◆ AIM OF THE TASK ◆
The required output consists solely of the lines from the top of the listing through the line containing "Open the Manchester", transcribed exactly.

Segment Start: SOURCE DATA

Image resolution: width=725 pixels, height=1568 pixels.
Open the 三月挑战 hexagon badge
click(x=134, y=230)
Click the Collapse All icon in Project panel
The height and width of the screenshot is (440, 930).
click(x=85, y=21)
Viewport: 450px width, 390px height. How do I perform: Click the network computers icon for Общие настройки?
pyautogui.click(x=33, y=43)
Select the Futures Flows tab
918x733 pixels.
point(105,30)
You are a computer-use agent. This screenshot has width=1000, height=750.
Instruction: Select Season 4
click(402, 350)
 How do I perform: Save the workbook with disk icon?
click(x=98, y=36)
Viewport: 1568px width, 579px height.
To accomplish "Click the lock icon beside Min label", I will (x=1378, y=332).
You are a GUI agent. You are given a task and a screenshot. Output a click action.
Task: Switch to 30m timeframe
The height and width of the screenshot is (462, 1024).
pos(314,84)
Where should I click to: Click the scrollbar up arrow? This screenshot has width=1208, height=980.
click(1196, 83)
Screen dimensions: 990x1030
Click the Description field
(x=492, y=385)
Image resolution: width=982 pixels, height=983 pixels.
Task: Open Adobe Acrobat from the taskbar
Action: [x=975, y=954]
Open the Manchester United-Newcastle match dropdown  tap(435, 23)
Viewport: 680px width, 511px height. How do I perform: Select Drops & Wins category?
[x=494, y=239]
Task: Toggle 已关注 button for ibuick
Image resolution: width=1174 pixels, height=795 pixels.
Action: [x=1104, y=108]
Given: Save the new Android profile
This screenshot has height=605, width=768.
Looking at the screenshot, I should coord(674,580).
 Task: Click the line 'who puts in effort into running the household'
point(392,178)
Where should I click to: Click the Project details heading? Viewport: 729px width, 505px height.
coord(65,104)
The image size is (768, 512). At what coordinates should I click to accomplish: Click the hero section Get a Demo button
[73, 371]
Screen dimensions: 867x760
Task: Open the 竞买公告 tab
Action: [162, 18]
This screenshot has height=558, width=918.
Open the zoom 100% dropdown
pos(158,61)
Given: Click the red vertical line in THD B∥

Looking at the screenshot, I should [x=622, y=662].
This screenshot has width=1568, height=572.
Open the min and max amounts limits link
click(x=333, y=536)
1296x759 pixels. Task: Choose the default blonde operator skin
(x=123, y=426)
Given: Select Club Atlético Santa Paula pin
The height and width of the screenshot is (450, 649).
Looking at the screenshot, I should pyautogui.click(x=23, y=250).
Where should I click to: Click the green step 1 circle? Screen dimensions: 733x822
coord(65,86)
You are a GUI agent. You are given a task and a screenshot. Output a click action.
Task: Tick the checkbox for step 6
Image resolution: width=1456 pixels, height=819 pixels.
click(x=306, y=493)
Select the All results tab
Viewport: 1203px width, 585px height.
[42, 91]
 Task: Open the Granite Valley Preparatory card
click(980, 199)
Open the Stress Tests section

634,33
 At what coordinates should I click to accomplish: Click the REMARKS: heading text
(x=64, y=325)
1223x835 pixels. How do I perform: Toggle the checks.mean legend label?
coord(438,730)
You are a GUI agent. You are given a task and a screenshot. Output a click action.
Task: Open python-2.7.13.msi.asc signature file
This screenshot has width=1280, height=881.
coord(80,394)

Segment End: SOURCE DATA

◆ SOLUTION FOR THIS TASK ◆
Image resolution: width=725 pixels, height=1568 pixels.
Open the 三月挑战 hexagon badge
click(x=134, y=230)
Click the Collapse All icon in Project panel
The height and width of the screenshot is (440, 930).
click(x=85, y=21)
Viewport: 450px width, 390px height. How do I perform: Click the network computers icon for Общие настройки?
pyautogui.click(x=33, y=43)
Select the Futures Flows tab
918x733 pixels.
point(105,30)
You are a computer-use agent. This screenshot has width=1000, height=750.
Instruction: Select Season 4
click(402, 350)
 How do I perform: Save the workbook with disk icon?
click(x=98, y=36)
Viewport: 1568px width, 579px height.
To accomplish "Click the lock icon beside Min label", I will (x=1378, y=332).
You are a GUI agent. You are given a task and a screenshot. Output a click action.
Task: Switch to 30m timeframe
The height and width of the screenshot is (462, 1024).
pos(314,84)
Where should I click to: Click the scrollbar up arrow? This screenshot has width=1208, height=980.
click(1196, 83)
Screen dimensions: 990x1030
Click the Description field
(x=492, y=385)
Image resolution: width=982 pixels, height=983 pixels.
Task: Open Adobe Acrobat from the taskbar
Action: [x=975, y=954]
Open the Manchester United-Newcastle match dropdown  tap(435, 23)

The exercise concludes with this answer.